- About this exercise: What you give back should be exactly the opening lines of the data, ending with the line that contains "Click the Japan" and including it.
#### Dataset records
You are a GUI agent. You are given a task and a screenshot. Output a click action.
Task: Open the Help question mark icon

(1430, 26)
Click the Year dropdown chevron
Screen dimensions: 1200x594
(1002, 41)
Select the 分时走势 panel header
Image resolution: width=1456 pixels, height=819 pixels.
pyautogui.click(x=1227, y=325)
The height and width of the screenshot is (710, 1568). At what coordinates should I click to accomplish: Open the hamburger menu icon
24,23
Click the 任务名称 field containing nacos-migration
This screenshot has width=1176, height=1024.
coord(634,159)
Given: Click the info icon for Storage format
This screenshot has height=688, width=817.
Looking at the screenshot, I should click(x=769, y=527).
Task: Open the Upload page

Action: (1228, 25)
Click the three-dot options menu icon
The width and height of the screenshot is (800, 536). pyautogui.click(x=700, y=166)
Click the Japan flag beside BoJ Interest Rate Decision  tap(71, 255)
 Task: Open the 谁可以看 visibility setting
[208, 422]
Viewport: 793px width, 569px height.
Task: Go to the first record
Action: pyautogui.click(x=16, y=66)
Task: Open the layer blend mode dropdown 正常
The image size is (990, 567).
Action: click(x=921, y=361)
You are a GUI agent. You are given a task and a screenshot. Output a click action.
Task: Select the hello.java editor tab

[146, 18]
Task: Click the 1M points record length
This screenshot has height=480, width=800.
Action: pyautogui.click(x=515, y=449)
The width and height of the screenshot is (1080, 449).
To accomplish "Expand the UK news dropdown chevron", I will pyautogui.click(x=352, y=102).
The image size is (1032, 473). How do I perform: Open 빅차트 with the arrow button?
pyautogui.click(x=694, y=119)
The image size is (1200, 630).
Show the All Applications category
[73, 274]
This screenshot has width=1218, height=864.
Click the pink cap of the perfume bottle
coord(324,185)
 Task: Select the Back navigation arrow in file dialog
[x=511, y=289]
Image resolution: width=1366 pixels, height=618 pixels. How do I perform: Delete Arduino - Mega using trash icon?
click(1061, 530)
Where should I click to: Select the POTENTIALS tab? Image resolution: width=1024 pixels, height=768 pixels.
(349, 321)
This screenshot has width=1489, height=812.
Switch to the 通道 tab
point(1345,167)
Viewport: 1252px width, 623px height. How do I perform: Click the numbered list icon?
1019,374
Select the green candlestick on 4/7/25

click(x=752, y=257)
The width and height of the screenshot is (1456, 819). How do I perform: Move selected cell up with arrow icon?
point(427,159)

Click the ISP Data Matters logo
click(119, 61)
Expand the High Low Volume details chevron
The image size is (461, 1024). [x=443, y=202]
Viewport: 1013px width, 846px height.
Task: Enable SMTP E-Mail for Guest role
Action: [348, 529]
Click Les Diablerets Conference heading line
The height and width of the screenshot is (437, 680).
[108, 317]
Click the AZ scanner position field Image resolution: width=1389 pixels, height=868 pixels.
########
- Your response:
You are a GUI agent. You are given a task and a screenshot. Output a click action.
Task: Open the Help question mark icon

(1430, 26)
Click the Year dropdown chevron
Screen dimensions: 1200x594
(1002, 41)
Select the 分时走势 panel header
Image resolution: width=1456 pixels, height=819 pixels.
pyautogui.click(x=1227, y=325)
The height and width of the screenshot is (710, 1568). At what coordinates should I click to accomplish: Open the hamburger menu icon
24,23
Click the 任务名称 field containing nacos-migration
This screenshot has width=1176, height=1024.
coord(634,159)
Given: Click the info icon for Storage format
This screenshot has height=688, width=817.
Looking at the screenshot, I should click(x=769, y=527).
Task: Open the Upload page

Action: (1228, 25)
Click the three-dot options menu icon
The width and height of the screenshot is (800, 536). pyautogui.click(x=700, y=166)
Click the Japan flag beside BoJ Interest Rate Decision  tap(71, 255)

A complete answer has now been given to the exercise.